In the past a few days, some sort of happiness has overcome the neighborhoods of al-Joura and al-Qosour, upon the declaration of the high school examination results despite the life difficulties that are smothering the student’s lives.

“For a while, we though that life has ended, and we waited for death. Today, however, life’s doors are wide open before me, and I am planning for a better future”, Abeer says, who supports her family financially through sewing clothes.

The high school, scientific, literary, vocational and Sharia branches, examination results were issued on June 28. The success rates deteriorated if compared to those of 2017. The ratios of the scientific branch reached 58% only and a similar weak rate marked the results of the literary branch, as it scored a 41% only. Both percentages, thus, reflect the dire circumstances which students had to deal with during the school year.

Abeer does not know much about what is going on outside the neighborhoods of al-Joura and al-Qosour, answering a question about the prominent events in her life during the school year, saying “The people’s main concern is providing their living costs, trying to keep away from other concerns that lie beyond these neighborhoods, satisfied with what has remained of their lives to complete.”
In another place in the city of Deir ez-Zor, not so far from the sounds of ululate and bullets in celebration of success, the majority of the city’s neighborhoods are yet stuck amidst rubble and destruction, empty of residence and in need of reform.

 

Civil activists from the governorate stress that the high school exams were chaotic and suffered cheating attempts; thus, they do not clearly express the real educational level of students.
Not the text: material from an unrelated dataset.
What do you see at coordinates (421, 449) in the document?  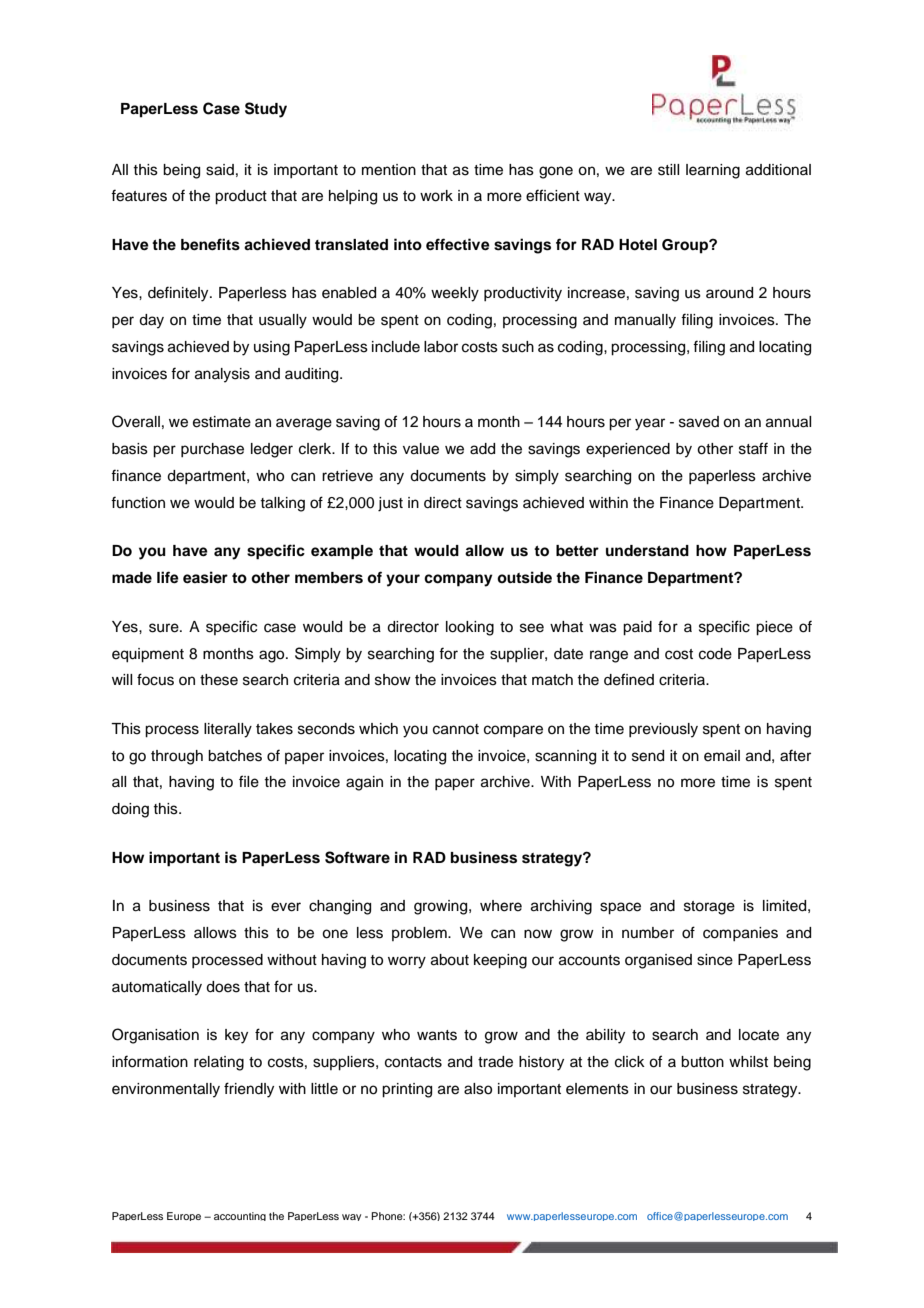 I see `value` at bounding box center [421, 449].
Hazm Zghair, 43 years old, known as “Abu Abdullah” is a teacher in the city of Deir ez-Zor. He described the situation as tragic, except for a few students. “The teaching quality deteriorated a lot, and the majority of students depend on cheating means”.

Without blaming a specific entity, the teacher believes that the current conditions help in providing a better education, while certain students tend to excel due to their personal skills and efforts, explaining that “demonstration tools are lacking, and there are massive numbers of students within classes, which sometimes reach 50 students in a single classroom,” adding that the rampant insecurity has affected the teachers’ authority at schools.
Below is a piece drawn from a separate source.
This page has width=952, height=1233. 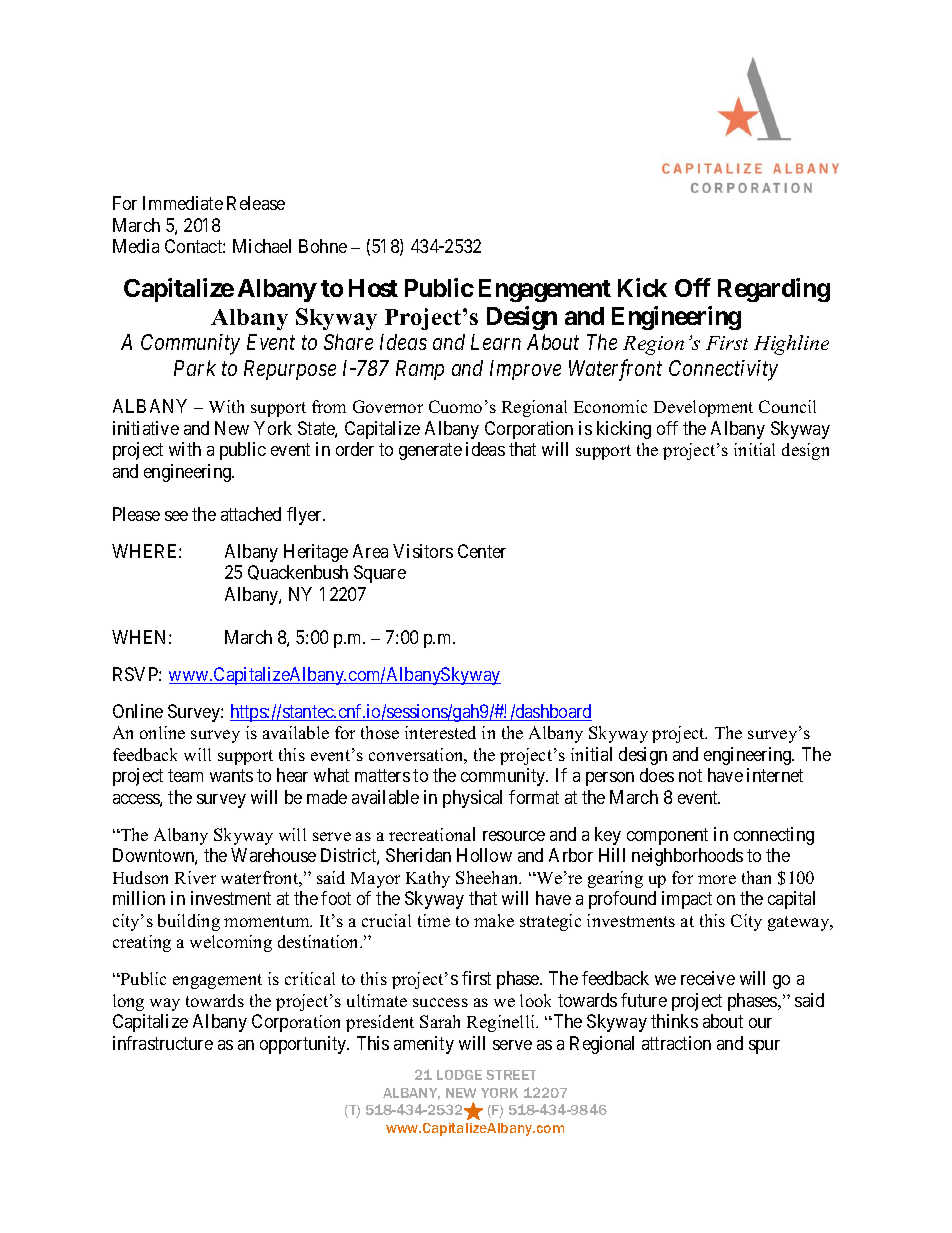 What do you see at coordinates (163, 1043) in the page?
I see `infrastructure` at bounding box center [163, 1043].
Nonetheless, “Abu Abdullah” observes this time of difficulties as a special opportunity to rebuild young people’s hope and to enhance people’s morale as to help them carry on their lives and construct their future a new after all that they have suffered under the scourge of war, hunger and poverty.
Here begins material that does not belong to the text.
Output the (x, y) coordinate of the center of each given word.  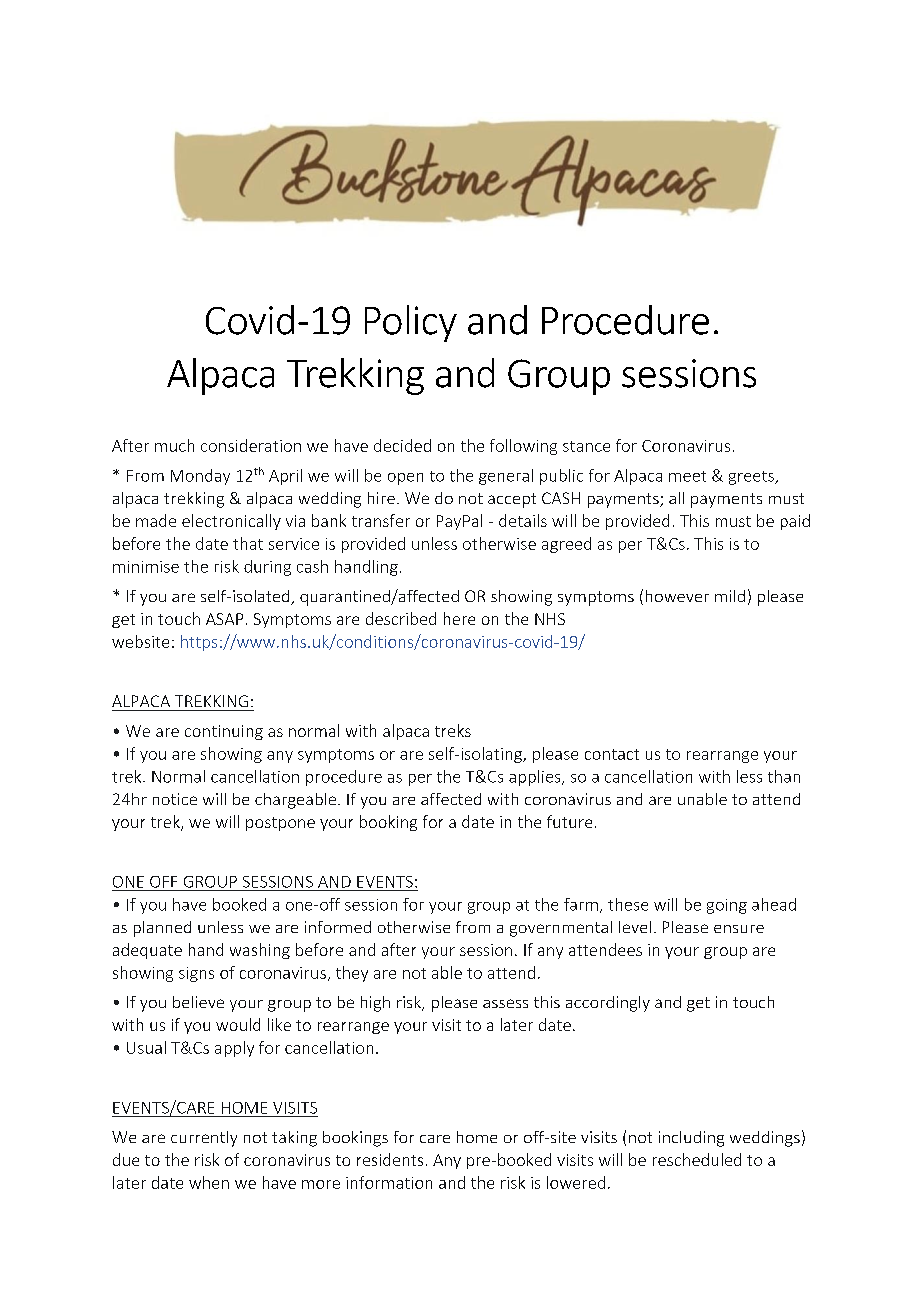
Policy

This time might be a chance “to build a better reality”, as Izdihar al-Mohammad, 39 years old, says. She is a teacher and a mother of three, the older of whom is Mohammad, who passed the high school examinations. “Our fear is doubled, for it is a difficult period, through which the destiny of our children is decided,” she says to Enab Baladi.

“The surrounding circumstances are all against us; there is no regular food or constant electricity. And that who lives here has to fight against the surrounding and has to swim in an opposite direction of a sweeping current of ignorance, poverty and cruel conditions,” Izdihar says, explaining that “the students studied by candlelight and kerosene lamps […] They deserve some joy and appreciation”.

The mother offers juice and sweets to her guests, she speaks to them; however, she is concerned for her children’s fate. “My heart is throbbing in fear for the rest of my children, for nothing is fixed here.”
Izdihar is all the time worried, scared that her son might be called to join the military fronts. But his success has given her a new hope and a temporary repose, hoping to send him to Damascus to study at the university.

Even though the Al-Furat University already exists in Deir ez-Zor, in addition to a few educational institutes, the majority of young students and their parents whom Enab Baladi has interviewed wish to leave the area to other cities or abroad, somewhere more stable and safer.